RomaStyle.info, aprile 2005
 
Dopo ‘der letste akt’ (1956), la cinematografia tedesca torna su Hitler, con i 12 anni di regime concentrati nei 12 giorni che separano l’ultimo compleanno del fuhrer dalla resa.
I processi ai nazisti hanno stabilito il concetto della responsabilità individuale, il quale annulla la giustificazione dell’obbedienza agli ordini.
 
Per i civili meno collusi direttamente ha funzionato in parte la coscienza, ne è esempio Traudl Junge, segretaria privata di Hitler, secondo cui chi ignorava è perchè voleva ignorare.
L’elaborazione della più immane catastrofe della storia nazionale – e mondiale – è rimasto però a lungo rimosso collettivo, tant’è che lo sceneggiatore Bernd Eichingher, basatosi sui testi dello studioso Joachim Fest e di Junge, dice di non essere stato molto informato a scuola sul Terzo Reich.
 
Macerie, cadaveri, ospedali divenuti macellerie, difesa affidata a ragazzini, ultimi regolamenti di conti nella Berlino dell’aprile 1945.
Il dittatore, nel bunker in attesa della fine, con una lente studia mappe vaneggiando di sorti ribaltate in proprio favore, mentre Eva Braun passeggia col cane tra un bombardamento e l’altro, nostalgica di gioielli e balli di gala.

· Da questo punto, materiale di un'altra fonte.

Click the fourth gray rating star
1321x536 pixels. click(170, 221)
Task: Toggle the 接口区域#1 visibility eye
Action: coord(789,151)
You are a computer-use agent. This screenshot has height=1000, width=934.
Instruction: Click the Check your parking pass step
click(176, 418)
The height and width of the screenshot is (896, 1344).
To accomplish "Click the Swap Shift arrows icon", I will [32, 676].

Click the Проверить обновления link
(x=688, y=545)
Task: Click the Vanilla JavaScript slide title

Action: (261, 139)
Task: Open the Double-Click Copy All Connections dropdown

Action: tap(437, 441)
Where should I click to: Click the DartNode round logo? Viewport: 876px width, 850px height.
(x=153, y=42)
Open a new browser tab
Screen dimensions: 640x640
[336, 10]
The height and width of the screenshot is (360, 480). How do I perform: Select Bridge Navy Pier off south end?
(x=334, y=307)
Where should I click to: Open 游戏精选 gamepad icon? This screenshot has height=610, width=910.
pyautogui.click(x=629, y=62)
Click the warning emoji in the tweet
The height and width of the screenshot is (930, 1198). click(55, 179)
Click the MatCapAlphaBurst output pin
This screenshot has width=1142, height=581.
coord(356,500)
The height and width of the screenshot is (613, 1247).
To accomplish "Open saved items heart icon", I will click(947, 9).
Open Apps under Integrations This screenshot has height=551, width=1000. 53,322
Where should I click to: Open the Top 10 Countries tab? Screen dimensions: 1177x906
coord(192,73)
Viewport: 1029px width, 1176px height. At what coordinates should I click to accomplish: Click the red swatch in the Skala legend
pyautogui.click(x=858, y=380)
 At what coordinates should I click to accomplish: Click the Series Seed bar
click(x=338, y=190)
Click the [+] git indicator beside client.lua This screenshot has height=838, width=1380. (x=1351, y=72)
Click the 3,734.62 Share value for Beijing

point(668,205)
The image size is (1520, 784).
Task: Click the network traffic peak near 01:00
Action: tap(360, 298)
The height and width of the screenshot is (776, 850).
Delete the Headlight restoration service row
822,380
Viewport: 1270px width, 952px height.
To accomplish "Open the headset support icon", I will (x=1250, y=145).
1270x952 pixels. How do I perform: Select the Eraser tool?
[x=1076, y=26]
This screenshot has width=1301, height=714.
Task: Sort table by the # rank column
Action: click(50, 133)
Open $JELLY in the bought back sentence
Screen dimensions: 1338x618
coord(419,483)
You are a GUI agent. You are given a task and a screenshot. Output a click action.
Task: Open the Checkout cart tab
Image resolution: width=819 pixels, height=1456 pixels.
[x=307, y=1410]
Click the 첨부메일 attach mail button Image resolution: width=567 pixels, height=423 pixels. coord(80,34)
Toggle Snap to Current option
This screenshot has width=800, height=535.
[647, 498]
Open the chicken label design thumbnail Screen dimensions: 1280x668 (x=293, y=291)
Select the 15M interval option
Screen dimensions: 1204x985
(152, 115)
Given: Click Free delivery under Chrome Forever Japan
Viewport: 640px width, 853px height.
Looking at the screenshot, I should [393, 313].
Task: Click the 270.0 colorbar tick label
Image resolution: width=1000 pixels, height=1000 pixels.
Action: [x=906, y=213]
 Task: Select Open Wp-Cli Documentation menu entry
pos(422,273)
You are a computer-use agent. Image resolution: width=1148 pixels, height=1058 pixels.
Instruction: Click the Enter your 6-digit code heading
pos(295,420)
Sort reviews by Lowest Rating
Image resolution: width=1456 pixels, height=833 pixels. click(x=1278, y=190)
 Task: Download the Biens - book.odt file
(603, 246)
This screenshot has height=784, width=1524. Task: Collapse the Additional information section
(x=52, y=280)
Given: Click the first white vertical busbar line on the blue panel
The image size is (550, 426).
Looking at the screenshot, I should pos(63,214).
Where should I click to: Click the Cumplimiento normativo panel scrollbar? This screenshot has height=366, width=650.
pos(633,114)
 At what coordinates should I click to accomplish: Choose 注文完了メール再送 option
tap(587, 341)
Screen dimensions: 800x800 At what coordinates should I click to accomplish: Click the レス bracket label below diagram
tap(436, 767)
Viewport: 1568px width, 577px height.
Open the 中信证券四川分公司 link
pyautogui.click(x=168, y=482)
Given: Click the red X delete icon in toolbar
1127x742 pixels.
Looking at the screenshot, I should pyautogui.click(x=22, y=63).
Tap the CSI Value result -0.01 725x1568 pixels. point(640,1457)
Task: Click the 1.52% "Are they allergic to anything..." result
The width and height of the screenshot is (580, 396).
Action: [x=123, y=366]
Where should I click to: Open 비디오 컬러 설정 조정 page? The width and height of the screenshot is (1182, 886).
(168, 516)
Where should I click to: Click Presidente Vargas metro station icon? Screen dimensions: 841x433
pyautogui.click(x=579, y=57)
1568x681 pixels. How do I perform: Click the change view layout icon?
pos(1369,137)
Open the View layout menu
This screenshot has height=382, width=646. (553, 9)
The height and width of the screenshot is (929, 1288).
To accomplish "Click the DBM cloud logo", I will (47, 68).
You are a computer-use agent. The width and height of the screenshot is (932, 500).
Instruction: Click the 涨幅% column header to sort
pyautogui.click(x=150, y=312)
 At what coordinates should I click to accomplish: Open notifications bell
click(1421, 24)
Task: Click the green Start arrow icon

Tra dentro e fuori, i resti di un apparato in divisa in una bolgia d’irrefrenabile, macabro vitalismo sull’orlo del baratro: sbronze, sbatter di tacchi, cori di bambini, onoreficenze, canti, fucilazioni, festini.
 
Specialmente negli scatti d’ira, Bruno Ganz mostra una marcata somiglianza, e l’interessante accento è sui meccanismi di massiccia, cieca, totale adesione a un capo convincente nella negazione dell’evidenza, infine determinato a trascinare un intero popolo nella caduta.
Sia lui, sia il fedelissimo e funereo Goebbels sostengono, in una estremizzazione evoluzionista, che sopravviverà solo il peggio, in quanto i migliori sono morti in guerra. E quindi nessuna compassione, tutti devono sacrificare sè stessi, la resa è proibita.
I teschi campeggiano sui cappelli dei gerarchi, e il mortifero nazionalsocialismo si vede riassunto, come tragedia greca, nel rituale di Magda Goebbels sui suoi figli.